(TEILE DER ÜBUNG):
(a) Nenne alle Jahreszahlen im Text zur Nichtabnahmeentschädigung, auch die aus dem Datum des Urteils. Führe jede nur einmal auf, in der Reihenfolge ihres ersten Vorkommens.
(b) Führe den Text zur Nichtabnahmeentschädigung nach seinem letzten Satz weiter.

Wer einen Darlehnsvertrag abschließt und dann die Darlehensvaluta nicht abnimmt, muss der Bank dafür regelmäßig eine Nichtabnahmeentschädigung bezahlen. Stand dem Kunden allerdings bei einem Verbraucherdarlehensvertrag ein Widerrufsrecht zu, dann hindert die Bezahlung einer Nichtabnahmeentschädigung einen späteren Widerruf nicht, so dass die Bank zur Rückzahlung der Nichtabnahmeentschädigung verpflichtet ist. Dies hat das OLG Koblenz in seinem Urteil vom 29.07.2016 (8 U 1049/15) entschieden.
Darum geht es
Im entschiedenen Fall hatte der Kläger im Jahr 2008 im Wege des Fernabsatzes mit einer Bank zwei Bereitstellungsdarlehensverträge über insgesamt 195.000 € abgeschlossen. 2011 entschloss sich der Bankkunde dann die Darlehen nicht abzunehmen und zahlte daraufhin an die Bank eine Nichtabnahmeentschädigung in Höhe von rund 14.600 €. Trotz dieser Zahlungen widerrief er dann 2014 seine auf Abschluss der Darlehensverträge gerichteten Willenserklärungen und verlangte dementsprechend die Rückzahlung der 2011 gezahlten Nichtabnahmeentschädigung.

(ÜBUNGSMATERIAL):
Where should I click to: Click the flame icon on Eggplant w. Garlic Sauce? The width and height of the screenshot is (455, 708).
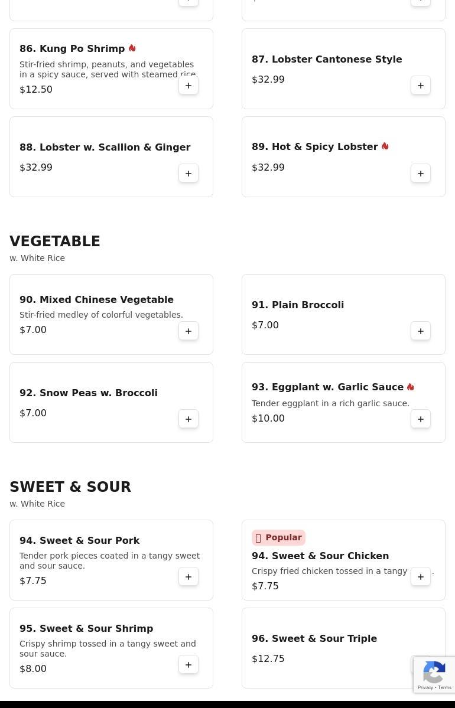(x=410, y=387)
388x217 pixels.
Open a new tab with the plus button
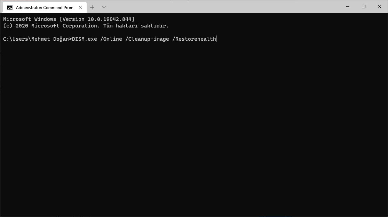[x=92, y=7]
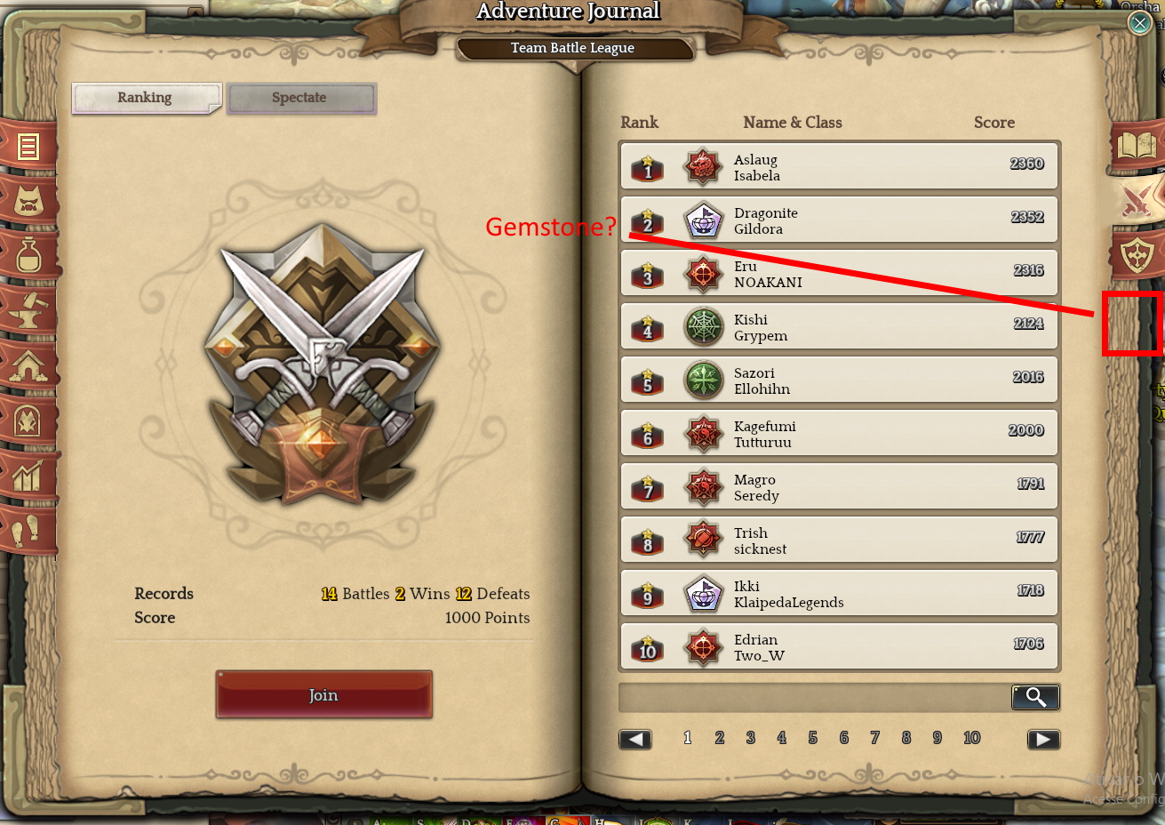Select the cat face bookmark icon
The image size is (1165, 825).
[28, 201]
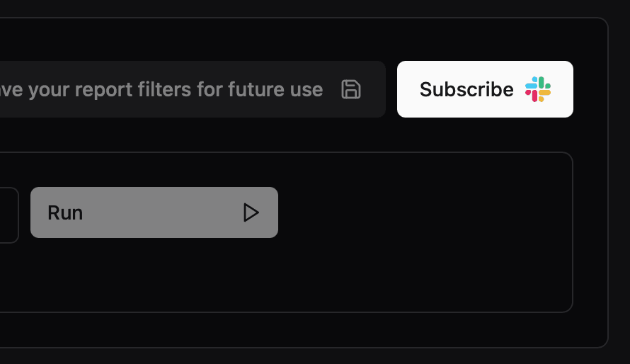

(ANTWORTEN JE AUFGABE):
(a) 2016, 2008, 2011, 2014

(b)
So urteilte das Gericht
Während der Kläger in erster Instanz den Rechtsstreit verloren hatte, war seine Berufung dann erfolgreich. Nach Ansicht des Senats konnte der Kläger im September 2014 sein Widerrufsrecht noch ausüben, weil die Widerrufsbelehrungen in den Verträgen hinsichtlich des Beginns der Widerrufsfrist missverständlich sind und deshalb die Widerrufsfrist für das Darlehen nicht in Lauf gesetzt haben. Das Widerrufsrecht des Klägers war – so die Richter – auch nicht nach der Sonderregelung des § 312d Abs. 3 Ziffer 1 BGB a. F. erloschen, die für Fernabsatzverträge gelten. Diese Regelung finde bei solchen Verbraucherdarlehensverträgen keine Anwendung, bei denen dem Verbraucher ein Widerrufsrecht nach dem Verbraucherkreditrecht (§§ 495, 499 bis 507, 355 BGB a. F.) zusteht.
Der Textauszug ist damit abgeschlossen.